High School Student expelled for Tweeting, One-Yoctogram isn’t much, White House "free speech is more important then anti-piracy laws, and more GeekNews of the week.
An Indiana high school senior has been expelled for a Tweet he says was posted from home on his personal account.
“One of my tweets was, f—- is one of this f—-ing words you can f—-ing put anywhere in a f—-ing sentence and it still f—-ing makes sense,” Garrett High School senior Austin Carroll told Indiana’s NewsCenter.
How do you weigh an atom down to the last proton? With scales accurate enough to measure the smallest unit of mass, aka the yoctogram, which is just one septillionth of a gram.
“Online piracy is a serious problem,” says US Intellectual Property Enforcement Coordinator Victoria A. Espinel, but the administration “will not support legislation that reduces freedom of expression, increases cybersecurity risk (including authority to tamper with the DNS system), or undermines the dynamic, innovative global Internet.”
Six clear Doppler shift signals were found in the original analysis: six planets, five of which have masses ranging from 12 – 25 times that of the Earth (making them more like Neptune than our own comfortable planet), and a sixth that was bigger yet, 65 times Earth’s mass (more like Saturn than Neptune). These planets orbit HD 10180 with periods of 5 – 2000 days. A seventh possible planet was detected, but the data weren’t strong enough to make a solid claim.
Only 25 light years from Earth, the planet – probably close to the mass of Jupiter – orbits the star Fomalhaut at a distance about four times that between Neptune and the sun. Formally known as Fomalhaut b, the planet could have a ring system about the dimension of Jupiter’s early rings, before the dust and debris coalesced into the four Galilean moons.
Miles assures us you can buy these now… The Raspberry Pi is a credit-card sized computer that plugs into your TV and a keyboard. It’s a capable little PC which can be used for many of the things that your desktop PC does, like spreadsheets, word-processing and games. It also plays high-definition video. We want to see it being used by kids all over the world to learn programming.
The Dutch company PAL-V has successfully concluded test flights of its flying car, PAL-V (Personal Air and Land Vehicle). During the past two weeks, several test flights were conducted. The patented vehicle flies in the air like a gyrocopter with lift generated by an auto-rotating rotor and forward speed produced by a foldable push propeller on the back. On the road it drives like a sports car. No new infrastructure is required because it uses existing roads and airstrips.

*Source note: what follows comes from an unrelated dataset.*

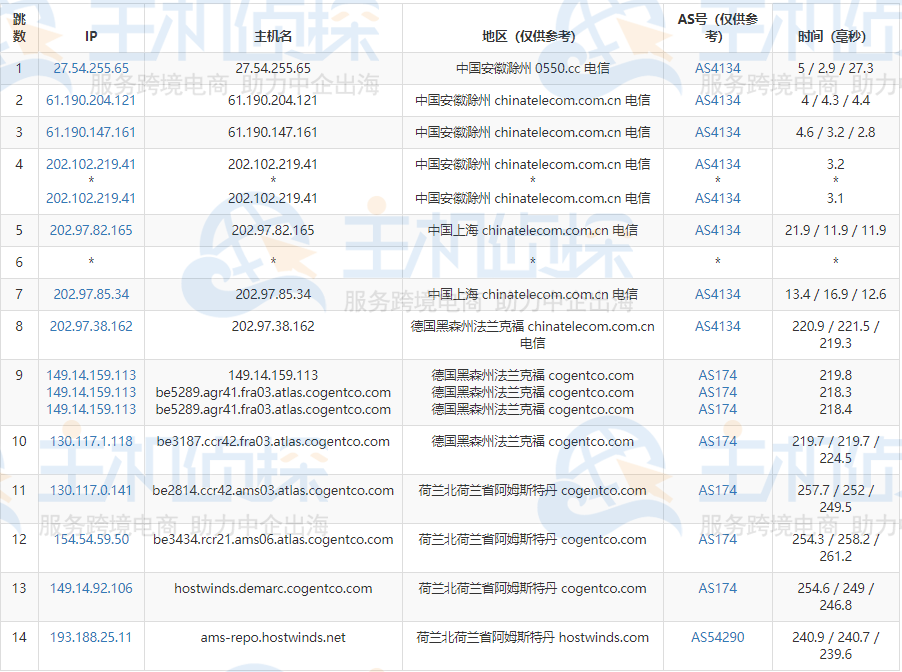Click the 地区 (仅供参考) column header
Image resolution: width=902 pixels, height=672 pixels.
tap(530, 36)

France’s three-strikes anti-piracy law is one of the strictest in the world. It employs private companies to scan file-sharing networks for copyright infringement and sends warnings to pirates if they’re caught red-handed. The law, enforced by a French authority called Hadopi, was instated 17 months ago to the applause of music copyright holders and their representatives. Although an early study originally showed piracy had actually increased after the anti-P2P law passed, Hadopi released a report this March saying French ISP users had significantly decreased their illegal file sharing. Despite that announcement, the French music industry still saw a decline in revenue.
Over the past three weeks, Google Chrome has beaten out Internet Explorer as the No. 1 browser in the world — but only on Sundays. Monday through Saturday, IE has remained the browser with the highest worldwide market share, although its lead is slipping.
Carpathia Hosting, which owns over 600 servers leased by Megaupload before the government shut down the file-sharing site, has a problem: those servers are worth serious money, but no one is paying the bills.